Timi, who keeps kosher, said hiring a sushi chef was very important to him because he and his wife had nowhere to go for kosher sushi in Arizona. He explained that the difference was in the seaweed, which must be organic to be classified as kosher. Always in keeping with kosher traditions, the chef does not use shrimp, crab or dairy products such as cream cheese. They use imitation crab and vegan cream cheese in some buns.

Exterior of Fata Morgana Mediterranean Kitchen in Scottsdale.

“What did the Buddhist say to the hot dog vendor?” joked Rabbi Lipschultz. “Make me one with everything. It’s Israeli or Jewish food. We take all the cultures that have influenced us and make them our own.”

Much of Fata Morgan’s menu is made up of North African and Middle Eastern dishes, such as sabich, an egg and fried eggplant sandwich topped with amba, a savory mango chutney, which has been popularized in Israel by Iraqi Jews.

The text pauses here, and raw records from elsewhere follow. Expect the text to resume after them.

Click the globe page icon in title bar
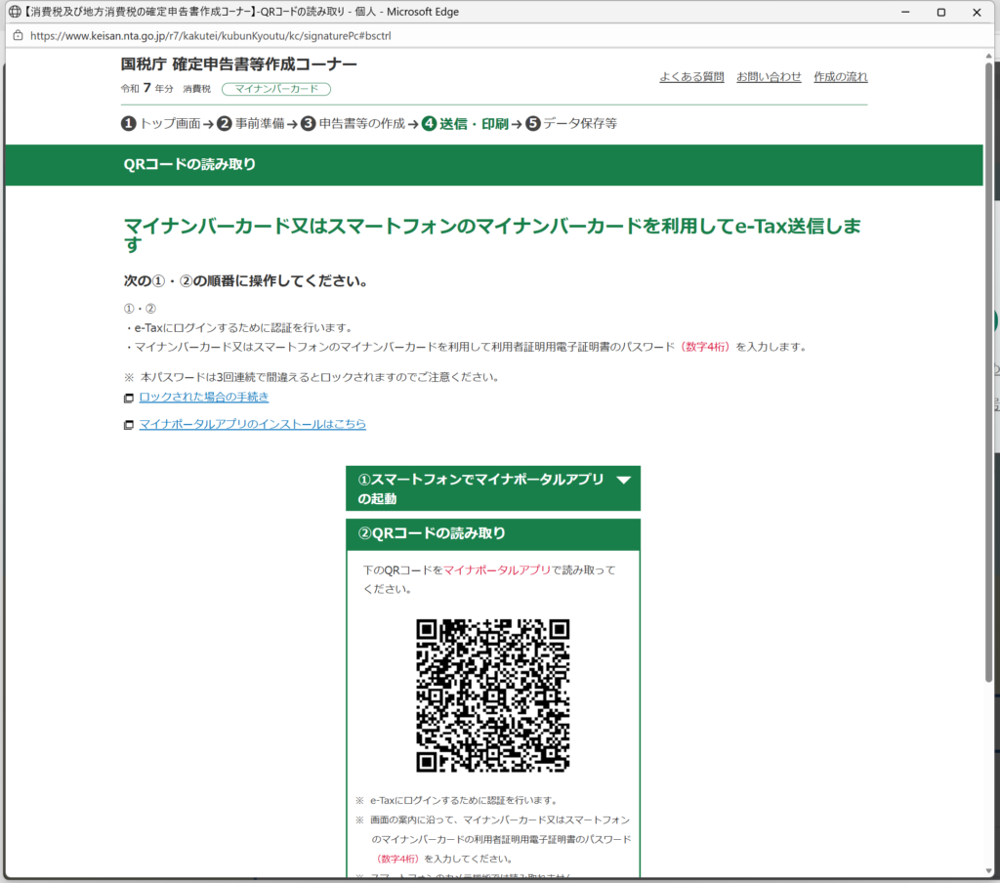 14,12
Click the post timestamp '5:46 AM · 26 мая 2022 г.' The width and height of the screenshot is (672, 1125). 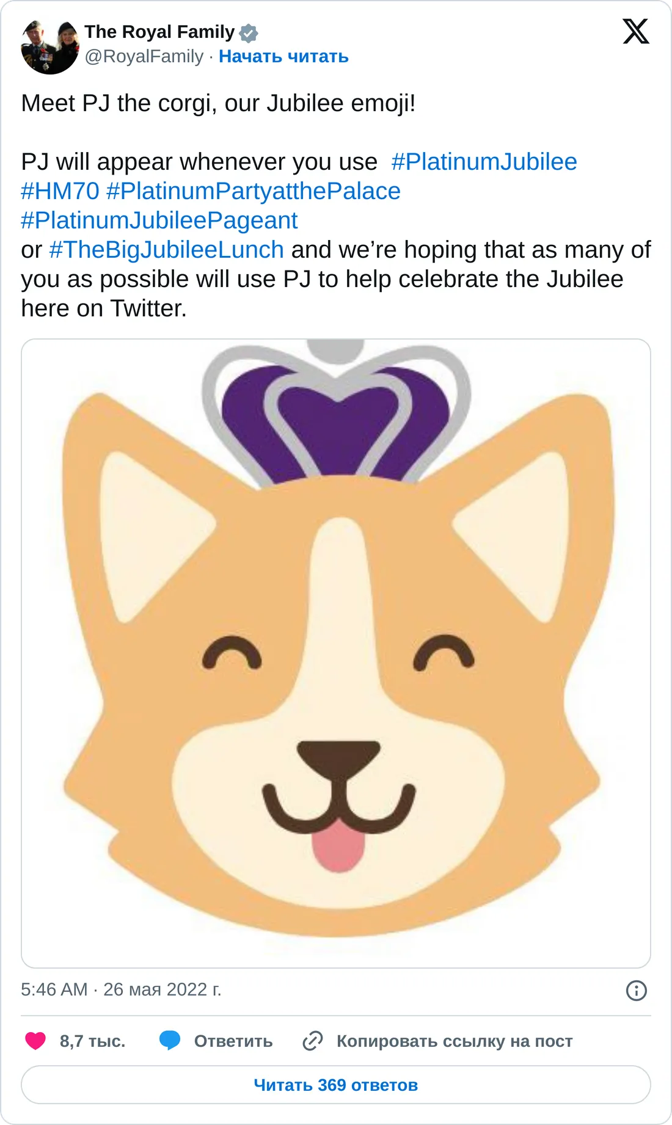point(121,989)
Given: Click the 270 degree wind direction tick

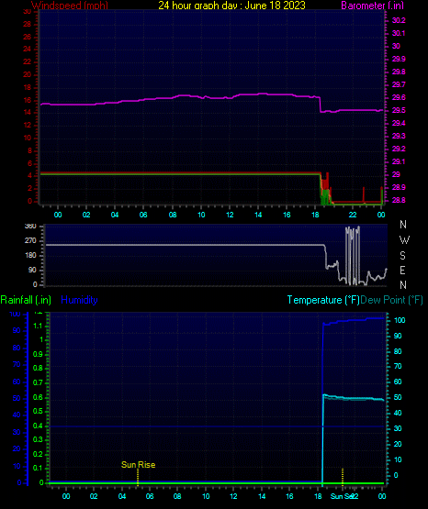Looking at the screenshot, I should pyautogui.click(x=31, y=241).
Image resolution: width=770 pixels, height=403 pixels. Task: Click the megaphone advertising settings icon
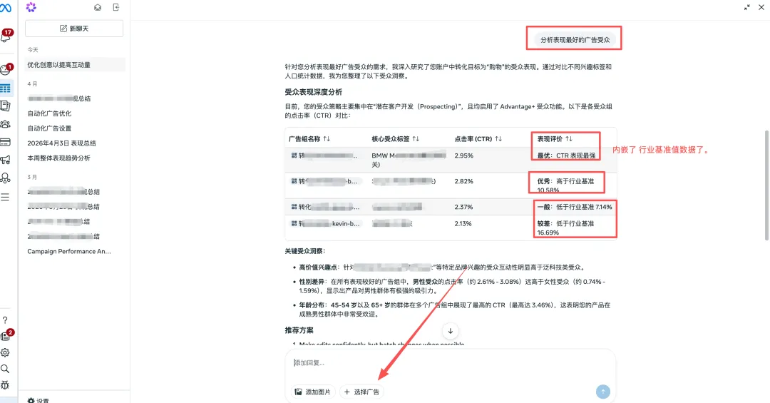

A chicken shawarma lunch platter is served with a delicious assortment of savory sauces, such as a tomato-based condiment called matboucha, which is a specialty of Moroccan Jews. They also serve chicken cutlets, an Ashkenazi dish.

Available for a limited time, hamantashen cookies come from a commercial kosher bakery called Reisman’s in Brooklyn. Rabbi Lipschultz’s favorite is the poppyseed, but the apricot version was amazing, with a crumbly cookie crust that enveloped a slightly sweet filling.

Whether or not you visit Fata Morgana during the holidays, you will enjoy a menu filled with diverse traditions in a welcoming dining room designed to make the many who frequent it feel at home.

“Jewish food is very unique,” ​​Lipschultz said. “Because we take a bit of (all of our) cultures with us.”

Details: Fata Morgana, 7116 E. Mercer Lane, Suite 103, Scottsdale. 480-687-2243, fatamorganaaz.com.